> _Exercise prompt_
The line holding "Task: Close the assign course dialog" and all lines that follow it to the end of the data: return these exactly, and nothing more.

------------------------

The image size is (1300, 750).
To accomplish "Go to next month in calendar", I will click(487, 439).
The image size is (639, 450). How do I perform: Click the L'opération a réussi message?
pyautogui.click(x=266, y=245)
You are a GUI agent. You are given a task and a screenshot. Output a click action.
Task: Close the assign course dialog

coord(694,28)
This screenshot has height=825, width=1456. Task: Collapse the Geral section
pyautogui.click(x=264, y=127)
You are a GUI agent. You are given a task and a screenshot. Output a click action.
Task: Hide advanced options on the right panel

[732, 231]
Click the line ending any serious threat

------------------------

> _Response_
Task: Close the assign course dialog

coord(694,28)
This screenshot has height=825, width=1456. Task: Collapse the Geral section
pyautogui.click(x=264, y=127)
You are a GUI agent. You are given a task and a screenshot. Output a click action.
Task: Hide advanced options on the right panel

[732, 231]
Click the line ending any serious threat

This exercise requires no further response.